9 x 45 minute episodes Saturday 2nd July - 27th August 1977
Main cast: Michael Wisher (Davros), Peter Miles (Nyder).
Blurring the line between a traditional variety show and the fictional world of Doctor Who, It's Davros was BBC1's attempt to create a format which would attract a younger audience to the early summer evening schedule.
Underlying the show was the premise that Davros survived being exterminated at the end of Genesis of the Daleks (the only idea from this series that would feed back into the parent show when Davros returned to Doctor Who in 1979) and, more controversially, so did Nyder.
Now trapped in the Kaled Bunker after the events of Genesis Of The Daleks, Nyder places Davros in suspended animation but has to wake him on a weekly basis in order to keep his brain active. It was these weekly wakings which formed the core of the show; each programme starting with Nyder pressing the big red button which woke Davros and returning him to sleep once more at the end. The relationship between the pair was re imagined as a more traditional comedy double act (sample script: Davros: Where were you born?/Nyder: In the Kaled Dome/Davros: What part?/Nyder: All of me!/Davros: I don't wish to know that! Kindly leave the bunker) and included songs; see the screen grab below for a still as the pair prepare to sing Me And My Shadow.

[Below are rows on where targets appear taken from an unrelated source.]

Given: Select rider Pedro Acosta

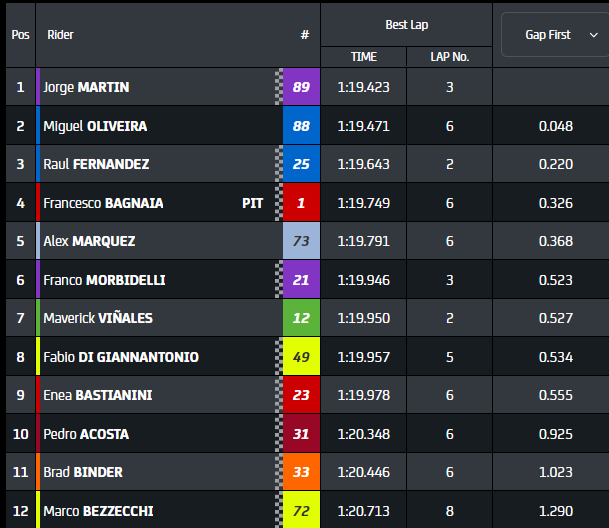Looking at the screenshot, I should pyautogui.click(x=86, y=434).
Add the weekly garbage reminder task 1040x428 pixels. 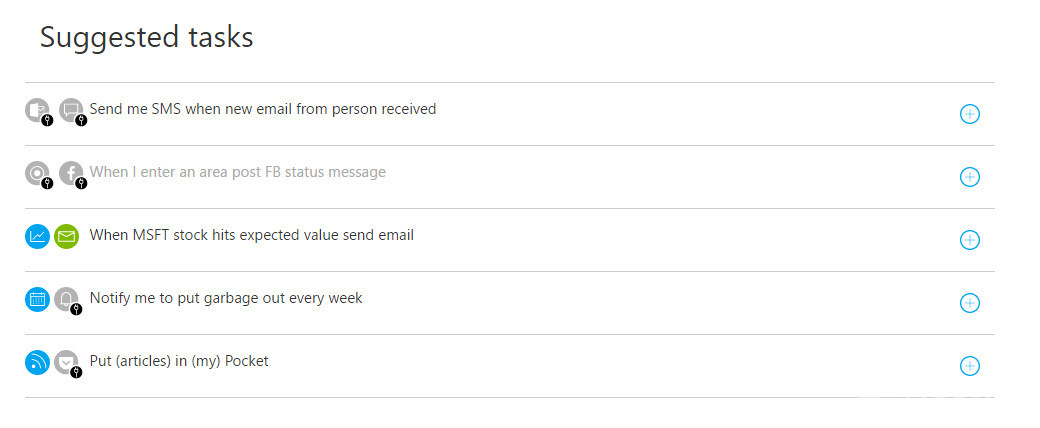coord(970,303)
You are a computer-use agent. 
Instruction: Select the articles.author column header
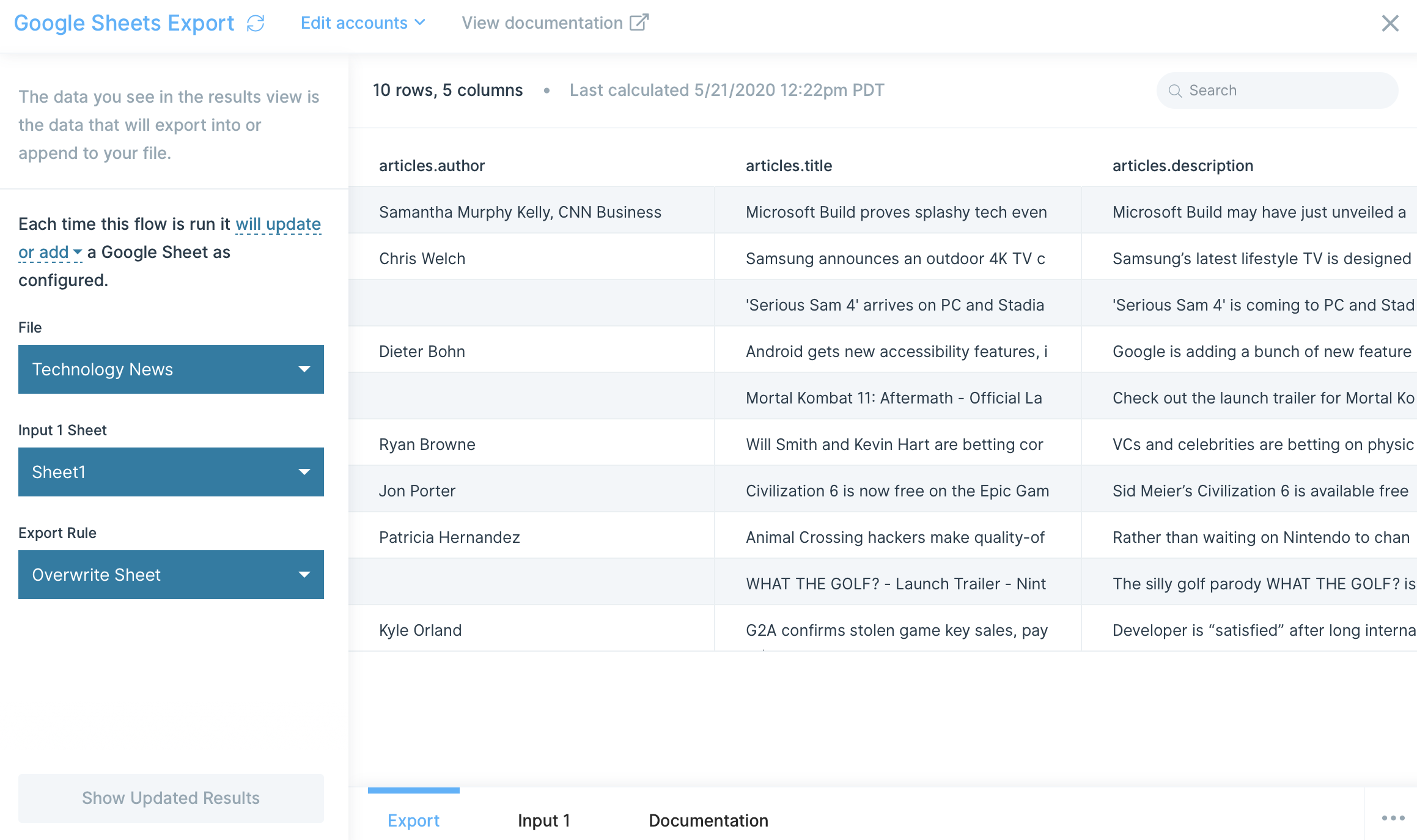pos(432,165)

Special guests would arrive either in space-ships pulled down from the sky by the Magnetron or kidnapped from Earth in a teleporter developed by Davros in order to examine people from Earth and try to understand why they were able to constantly defeat Dalek invasions (although the word Dalek was often used in the series the creatures themselves never appeared).
Davros and Nyder were also joined in the bunker by the Skaro Mutos who joined in sketches and dance routines, most memorably when American singer Norman Greenbaum teleports in to be told,” he is a Norm. All Norms are our enemy.” Their minds are changed after joining in a rendition of Greenbaum’s most famous song Spirit In The Sky.
Each week there was a postal competition set by the special guest, who would bring in a prize for the audience to win, inevitably when the answer was read out the following week Nyder would use his catchphrase, “thank you, that's what I wanted to know.”
Audience reaction can best be described as bemused but indulgent. Although ratings remained reasonable they were never high enough to justify the additional costs of It's Davros! compared to a standard variety show; mainly in make-up, sets and special effects. The last episode of It's Davros was broadcast on Saturday 27th Augest the week before Doctor Who returned for its fifteen series.